Since we are powerless to cut short an attack of measles by any remedial agents at present known to therapeutics, the intervention of the physician is limited to assisting the cases through to a safe termination. Quite a number of cases, as seen in private practice, require no special medicinal treatment, or at most one that is merely symptomatic. The value of the so-called specific treatment, such as by carbonate of ammonium, etc., has not been verified by experience.

In ordinary uncomplicated attacks, if the temperature should run high, in addition to the general rules as to diet and hygiene referred to before it will usually be found advisable to put the patient on some diaphoretic mixture, to which may be added a mild opiate. I know of nothing better than the formula found in the work of Meigs and Pepper on the Diseases of Children:

Rx.Potass. Citrat.drachm i;
Spt. Ætheris Nit.fl. drachm ii;
Tr. Opii Deodorat.minim xii vel xxiv;
Syrupifl. drachm ii;
Aquæfl. oz. ii. M.

S. A teaspoonful every two or three hours for a child of five years of age.

Aconite in small doses has been well spoken of in this connection, but I have no personal experience in its use. Bromide of potassium, together with a few drops of syrup of ipecac., dissolved in syrup of wild cherry, acts pleasantly both on the cough and the nervous system.

The inunction of fatty substances, as originally proposed by Schonemann, and recently urged by Milton,43 is an excellent routine practice, and in addition to adding very much to the patient's comfort, has, perhaps, the merit of lessening somewhat the danger of infection to others. For this purpose one may use leaf lard, cold cream, or vaseline, to each ounce of which it is well to add a few minims of carbolic acid.

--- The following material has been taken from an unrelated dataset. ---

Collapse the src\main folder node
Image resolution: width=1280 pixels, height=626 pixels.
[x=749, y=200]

43 Archives of Dermatology.

Stimulants are rarely needed in uncomplicated measles, but Squire very wisely calls attention to the great value of wine in the depression following upon the crisis.

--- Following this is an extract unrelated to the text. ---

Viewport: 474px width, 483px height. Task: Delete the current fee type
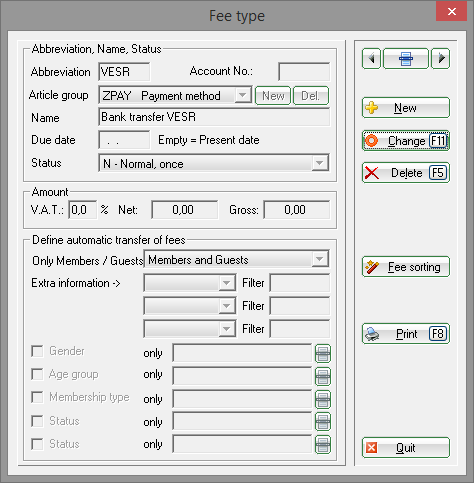406,173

In spite of some excellent authority to the contrary, I cannot see that any benefit is to be derived from using severe measures to bring out an eruption that has undergone retrocession. As stated in another part of this article, the so-called striking-in of the rash is the result of the supervention of some complication, and not the cause of it; therefore, a rational course of action would be to ascertain the nature of the complicating trouble, and to endeavor to correct it, which, at the same time, would be the very best means of restoring the normal course of the disease.